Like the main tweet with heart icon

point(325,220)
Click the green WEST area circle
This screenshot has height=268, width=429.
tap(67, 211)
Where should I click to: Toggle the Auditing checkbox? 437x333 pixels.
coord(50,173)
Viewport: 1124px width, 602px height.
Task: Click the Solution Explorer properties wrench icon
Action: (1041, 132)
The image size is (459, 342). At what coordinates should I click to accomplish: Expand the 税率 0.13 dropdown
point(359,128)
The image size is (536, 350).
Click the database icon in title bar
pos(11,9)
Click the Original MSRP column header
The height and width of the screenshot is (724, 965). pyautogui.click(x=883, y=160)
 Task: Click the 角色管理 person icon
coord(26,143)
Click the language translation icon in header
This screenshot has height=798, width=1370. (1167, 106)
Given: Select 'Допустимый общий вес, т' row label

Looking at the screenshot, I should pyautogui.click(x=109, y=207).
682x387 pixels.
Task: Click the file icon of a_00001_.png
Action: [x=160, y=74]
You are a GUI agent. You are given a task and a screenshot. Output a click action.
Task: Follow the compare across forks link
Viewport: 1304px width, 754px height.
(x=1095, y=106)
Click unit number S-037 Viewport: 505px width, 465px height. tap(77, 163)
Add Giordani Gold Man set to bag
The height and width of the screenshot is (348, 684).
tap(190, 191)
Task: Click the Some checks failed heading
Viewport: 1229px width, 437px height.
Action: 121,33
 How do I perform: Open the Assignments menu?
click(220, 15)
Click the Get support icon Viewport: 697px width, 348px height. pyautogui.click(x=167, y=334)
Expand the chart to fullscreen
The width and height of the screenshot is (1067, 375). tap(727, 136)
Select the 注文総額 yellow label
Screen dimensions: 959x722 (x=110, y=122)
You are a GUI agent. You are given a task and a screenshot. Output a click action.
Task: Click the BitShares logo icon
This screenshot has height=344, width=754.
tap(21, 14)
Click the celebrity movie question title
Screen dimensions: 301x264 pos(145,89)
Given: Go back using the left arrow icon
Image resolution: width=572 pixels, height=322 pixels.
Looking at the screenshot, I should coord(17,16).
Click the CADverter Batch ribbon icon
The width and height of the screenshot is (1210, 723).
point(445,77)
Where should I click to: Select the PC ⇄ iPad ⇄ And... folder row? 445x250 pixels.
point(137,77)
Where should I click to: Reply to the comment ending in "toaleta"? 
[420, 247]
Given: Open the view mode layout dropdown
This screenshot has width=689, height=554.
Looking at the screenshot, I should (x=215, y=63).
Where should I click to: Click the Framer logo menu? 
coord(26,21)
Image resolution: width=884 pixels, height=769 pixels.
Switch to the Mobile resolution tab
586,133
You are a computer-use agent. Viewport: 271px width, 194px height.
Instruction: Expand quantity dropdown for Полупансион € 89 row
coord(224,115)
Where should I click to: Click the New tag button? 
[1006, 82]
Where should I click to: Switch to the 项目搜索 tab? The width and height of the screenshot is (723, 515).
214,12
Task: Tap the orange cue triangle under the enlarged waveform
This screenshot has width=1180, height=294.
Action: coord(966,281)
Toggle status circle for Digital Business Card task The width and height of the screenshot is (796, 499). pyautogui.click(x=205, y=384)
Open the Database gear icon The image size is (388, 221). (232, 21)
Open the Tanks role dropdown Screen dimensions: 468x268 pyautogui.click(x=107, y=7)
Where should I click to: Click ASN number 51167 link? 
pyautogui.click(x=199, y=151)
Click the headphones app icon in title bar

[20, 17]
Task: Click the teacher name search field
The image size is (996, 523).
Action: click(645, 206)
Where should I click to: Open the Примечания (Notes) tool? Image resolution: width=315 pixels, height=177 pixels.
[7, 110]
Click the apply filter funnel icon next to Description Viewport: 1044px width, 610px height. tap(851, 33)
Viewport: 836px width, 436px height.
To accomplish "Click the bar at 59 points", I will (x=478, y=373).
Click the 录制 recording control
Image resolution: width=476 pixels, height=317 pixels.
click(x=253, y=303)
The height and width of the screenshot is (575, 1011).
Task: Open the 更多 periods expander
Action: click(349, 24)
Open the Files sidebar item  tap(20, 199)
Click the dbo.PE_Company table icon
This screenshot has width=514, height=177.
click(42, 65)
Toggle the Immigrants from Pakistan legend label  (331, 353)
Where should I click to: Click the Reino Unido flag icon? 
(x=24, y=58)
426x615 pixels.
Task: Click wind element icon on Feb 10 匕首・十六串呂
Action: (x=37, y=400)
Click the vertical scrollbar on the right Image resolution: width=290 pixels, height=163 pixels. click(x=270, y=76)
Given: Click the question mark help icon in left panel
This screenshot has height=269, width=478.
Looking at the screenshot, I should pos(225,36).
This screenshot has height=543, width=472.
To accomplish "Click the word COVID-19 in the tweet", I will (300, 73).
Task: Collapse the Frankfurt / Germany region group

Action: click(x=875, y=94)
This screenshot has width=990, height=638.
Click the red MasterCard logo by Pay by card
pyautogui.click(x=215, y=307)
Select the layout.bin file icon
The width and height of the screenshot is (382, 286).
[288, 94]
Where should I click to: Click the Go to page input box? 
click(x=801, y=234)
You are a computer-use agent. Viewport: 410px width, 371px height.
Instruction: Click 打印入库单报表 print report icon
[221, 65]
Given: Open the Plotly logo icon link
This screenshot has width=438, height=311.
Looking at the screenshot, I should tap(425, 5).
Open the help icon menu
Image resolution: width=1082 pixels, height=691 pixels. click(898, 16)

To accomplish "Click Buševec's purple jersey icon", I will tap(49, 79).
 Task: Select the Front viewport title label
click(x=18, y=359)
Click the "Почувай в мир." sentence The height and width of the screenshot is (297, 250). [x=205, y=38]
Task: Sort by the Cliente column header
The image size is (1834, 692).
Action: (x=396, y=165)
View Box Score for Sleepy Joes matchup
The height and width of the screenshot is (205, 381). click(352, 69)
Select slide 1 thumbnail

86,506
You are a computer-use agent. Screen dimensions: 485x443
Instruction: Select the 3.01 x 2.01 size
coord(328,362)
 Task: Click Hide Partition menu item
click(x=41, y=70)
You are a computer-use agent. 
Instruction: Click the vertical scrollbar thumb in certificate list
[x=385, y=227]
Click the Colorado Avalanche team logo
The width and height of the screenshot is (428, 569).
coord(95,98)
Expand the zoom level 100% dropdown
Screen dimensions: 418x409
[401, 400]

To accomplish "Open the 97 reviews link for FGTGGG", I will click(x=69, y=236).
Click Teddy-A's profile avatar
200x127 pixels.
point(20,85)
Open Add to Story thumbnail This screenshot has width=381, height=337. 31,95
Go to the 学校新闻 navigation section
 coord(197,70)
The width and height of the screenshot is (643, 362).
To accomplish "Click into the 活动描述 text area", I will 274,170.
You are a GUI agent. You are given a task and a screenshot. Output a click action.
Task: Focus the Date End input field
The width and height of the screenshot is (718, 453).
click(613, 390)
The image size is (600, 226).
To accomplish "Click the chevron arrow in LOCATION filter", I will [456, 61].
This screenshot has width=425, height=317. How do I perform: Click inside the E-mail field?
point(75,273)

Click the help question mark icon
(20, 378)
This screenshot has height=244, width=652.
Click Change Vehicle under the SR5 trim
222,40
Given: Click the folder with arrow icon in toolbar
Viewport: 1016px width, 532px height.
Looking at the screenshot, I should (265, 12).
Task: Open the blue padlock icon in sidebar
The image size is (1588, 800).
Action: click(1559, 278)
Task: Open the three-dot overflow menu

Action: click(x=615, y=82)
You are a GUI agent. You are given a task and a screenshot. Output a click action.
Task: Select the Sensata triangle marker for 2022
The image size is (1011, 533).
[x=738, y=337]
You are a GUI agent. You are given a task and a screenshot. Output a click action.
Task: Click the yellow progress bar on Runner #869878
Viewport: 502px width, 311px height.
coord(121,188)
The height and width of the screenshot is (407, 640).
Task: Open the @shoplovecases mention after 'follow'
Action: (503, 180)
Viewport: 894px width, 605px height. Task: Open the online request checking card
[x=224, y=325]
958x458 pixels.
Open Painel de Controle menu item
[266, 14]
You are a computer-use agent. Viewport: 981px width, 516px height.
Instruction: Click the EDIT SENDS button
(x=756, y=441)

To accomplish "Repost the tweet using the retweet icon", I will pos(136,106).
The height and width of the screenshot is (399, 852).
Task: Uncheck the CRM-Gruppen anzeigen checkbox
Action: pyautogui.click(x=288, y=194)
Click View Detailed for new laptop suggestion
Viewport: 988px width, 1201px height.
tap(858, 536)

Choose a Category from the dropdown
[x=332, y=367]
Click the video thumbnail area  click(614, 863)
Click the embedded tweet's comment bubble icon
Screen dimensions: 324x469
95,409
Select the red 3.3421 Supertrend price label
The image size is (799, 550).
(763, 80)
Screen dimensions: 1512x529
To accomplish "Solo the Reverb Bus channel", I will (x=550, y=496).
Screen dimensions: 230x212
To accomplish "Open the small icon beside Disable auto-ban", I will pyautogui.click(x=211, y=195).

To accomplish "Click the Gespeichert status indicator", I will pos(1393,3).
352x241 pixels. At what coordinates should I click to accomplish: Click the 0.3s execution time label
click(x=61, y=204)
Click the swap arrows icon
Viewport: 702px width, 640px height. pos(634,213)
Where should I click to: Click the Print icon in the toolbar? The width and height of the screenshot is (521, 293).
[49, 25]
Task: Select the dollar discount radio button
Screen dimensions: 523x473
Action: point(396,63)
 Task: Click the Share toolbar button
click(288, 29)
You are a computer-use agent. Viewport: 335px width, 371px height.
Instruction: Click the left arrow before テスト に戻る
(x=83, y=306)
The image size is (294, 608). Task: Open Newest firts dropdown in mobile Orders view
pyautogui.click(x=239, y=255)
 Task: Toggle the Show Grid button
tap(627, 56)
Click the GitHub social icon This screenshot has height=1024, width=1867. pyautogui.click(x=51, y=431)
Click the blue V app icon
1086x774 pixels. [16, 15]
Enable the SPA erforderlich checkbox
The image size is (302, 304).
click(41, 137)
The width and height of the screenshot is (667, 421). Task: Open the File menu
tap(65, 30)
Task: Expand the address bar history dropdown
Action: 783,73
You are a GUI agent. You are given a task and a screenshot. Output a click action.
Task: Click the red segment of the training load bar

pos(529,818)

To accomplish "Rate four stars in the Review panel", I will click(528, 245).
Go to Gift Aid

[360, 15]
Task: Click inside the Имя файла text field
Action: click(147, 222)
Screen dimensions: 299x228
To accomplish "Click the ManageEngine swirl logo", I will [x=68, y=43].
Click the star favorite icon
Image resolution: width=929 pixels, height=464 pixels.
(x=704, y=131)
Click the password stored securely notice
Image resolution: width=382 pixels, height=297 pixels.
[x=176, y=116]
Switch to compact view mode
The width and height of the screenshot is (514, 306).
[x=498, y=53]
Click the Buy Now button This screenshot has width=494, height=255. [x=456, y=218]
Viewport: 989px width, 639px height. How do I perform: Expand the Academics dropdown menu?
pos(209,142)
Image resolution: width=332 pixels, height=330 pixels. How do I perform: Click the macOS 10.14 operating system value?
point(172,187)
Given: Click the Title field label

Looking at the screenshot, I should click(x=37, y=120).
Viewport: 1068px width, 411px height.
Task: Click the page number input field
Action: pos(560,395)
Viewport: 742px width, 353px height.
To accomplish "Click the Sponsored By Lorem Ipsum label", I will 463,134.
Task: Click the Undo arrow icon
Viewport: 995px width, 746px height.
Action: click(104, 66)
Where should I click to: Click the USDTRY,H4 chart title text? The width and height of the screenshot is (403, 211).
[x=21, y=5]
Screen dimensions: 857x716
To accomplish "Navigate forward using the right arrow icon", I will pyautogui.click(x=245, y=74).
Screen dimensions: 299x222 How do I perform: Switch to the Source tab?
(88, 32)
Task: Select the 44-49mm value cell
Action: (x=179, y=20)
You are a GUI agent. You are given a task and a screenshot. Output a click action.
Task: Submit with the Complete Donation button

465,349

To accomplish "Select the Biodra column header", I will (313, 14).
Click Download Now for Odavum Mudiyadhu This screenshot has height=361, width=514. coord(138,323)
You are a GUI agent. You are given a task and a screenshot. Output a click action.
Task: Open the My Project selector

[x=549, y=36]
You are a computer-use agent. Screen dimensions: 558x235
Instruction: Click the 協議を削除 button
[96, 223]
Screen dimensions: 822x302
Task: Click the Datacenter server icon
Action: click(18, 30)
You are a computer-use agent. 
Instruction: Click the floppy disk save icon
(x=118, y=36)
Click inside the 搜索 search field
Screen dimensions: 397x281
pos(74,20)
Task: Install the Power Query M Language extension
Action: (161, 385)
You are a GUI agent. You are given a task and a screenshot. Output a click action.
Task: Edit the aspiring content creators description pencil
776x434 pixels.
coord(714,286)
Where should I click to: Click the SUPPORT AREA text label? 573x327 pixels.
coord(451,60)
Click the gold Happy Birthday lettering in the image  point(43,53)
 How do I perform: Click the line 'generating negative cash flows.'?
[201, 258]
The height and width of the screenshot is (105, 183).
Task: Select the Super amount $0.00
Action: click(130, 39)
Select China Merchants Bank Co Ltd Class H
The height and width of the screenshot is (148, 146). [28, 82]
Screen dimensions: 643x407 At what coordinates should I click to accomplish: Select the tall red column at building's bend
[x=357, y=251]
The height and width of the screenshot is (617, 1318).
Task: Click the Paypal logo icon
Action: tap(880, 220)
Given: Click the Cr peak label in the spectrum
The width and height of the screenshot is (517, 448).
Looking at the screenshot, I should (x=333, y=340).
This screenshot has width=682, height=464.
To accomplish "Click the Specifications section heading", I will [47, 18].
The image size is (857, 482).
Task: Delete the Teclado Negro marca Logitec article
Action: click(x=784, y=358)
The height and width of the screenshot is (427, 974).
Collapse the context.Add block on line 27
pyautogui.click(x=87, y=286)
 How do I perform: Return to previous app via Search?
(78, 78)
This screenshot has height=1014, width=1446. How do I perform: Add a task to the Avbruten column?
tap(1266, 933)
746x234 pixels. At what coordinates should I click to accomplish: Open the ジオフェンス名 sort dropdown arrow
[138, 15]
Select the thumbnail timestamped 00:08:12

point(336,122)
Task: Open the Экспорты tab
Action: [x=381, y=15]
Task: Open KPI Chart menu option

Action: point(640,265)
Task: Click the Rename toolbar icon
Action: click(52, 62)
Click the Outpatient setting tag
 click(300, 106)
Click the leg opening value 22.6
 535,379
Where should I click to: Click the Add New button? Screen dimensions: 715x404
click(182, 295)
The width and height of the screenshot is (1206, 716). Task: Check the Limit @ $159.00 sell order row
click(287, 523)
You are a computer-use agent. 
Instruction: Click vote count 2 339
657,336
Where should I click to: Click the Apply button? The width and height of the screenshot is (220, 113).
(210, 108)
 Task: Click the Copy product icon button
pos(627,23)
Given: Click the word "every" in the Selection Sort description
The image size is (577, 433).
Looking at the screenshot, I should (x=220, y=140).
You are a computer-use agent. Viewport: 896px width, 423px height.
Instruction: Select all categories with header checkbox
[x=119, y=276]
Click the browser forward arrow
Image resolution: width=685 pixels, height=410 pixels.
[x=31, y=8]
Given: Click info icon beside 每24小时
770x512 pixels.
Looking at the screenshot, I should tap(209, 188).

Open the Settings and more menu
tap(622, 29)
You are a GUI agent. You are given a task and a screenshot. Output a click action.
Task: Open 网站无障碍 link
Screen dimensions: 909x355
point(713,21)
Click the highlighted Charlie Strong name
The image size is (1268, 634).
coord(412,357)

____________

Exercise directions
All lines in the data above from the one with "This screenshot has height=1014, width=1446." through the one with "You are a computer-use agent. Viewport: 896px" must be repeated exactly, and no others.

Exercise response
This screenshot has height=1014, width=1446. How do I perform: Add a task to the Avbruten column?
tap(1266, 933)
746x234 pixels. At what coordinates should I click to accomplish: Open the ジオフェンス名 sort dropdown arrow
[138, 15]
Select the thumbnail timestamped 00:08:12

point(336,122)
Task: Open the Экспорты tab
Action: [x=381, y=15]
Task: Open KPI Chart menu option

Action: point(640,265)
Task: Click the Rename toolbar icon
Action: click(52, 62)
Click the Outpatient setting tag
 click(300, 106)
Click the leg opening value 22.6
 535,379
Where should I click to: Click the Add New button? Screen dimensions: 715x404
click(182, 295)
The width and height of the screenshot is (1206, 716). Task: Check the Limit @ $159.00 sell order row
click(287, 523)
You are a computer-use agent. 
Instruction: Click vote count 2 339
657,336
Where should I click to: Click the Apply button? The width and height of the screenshot is (220, 113).
(210, 108)
 Task: Click the Copy product icon button
pos(627,23)
Given: Click the word "every" in the Selection Sort description
The image size is (577, 433).
Looking at the screenshot, I should (x=220, y=140).
You are a computer-use agent. Viewport: 896px width, 423px height.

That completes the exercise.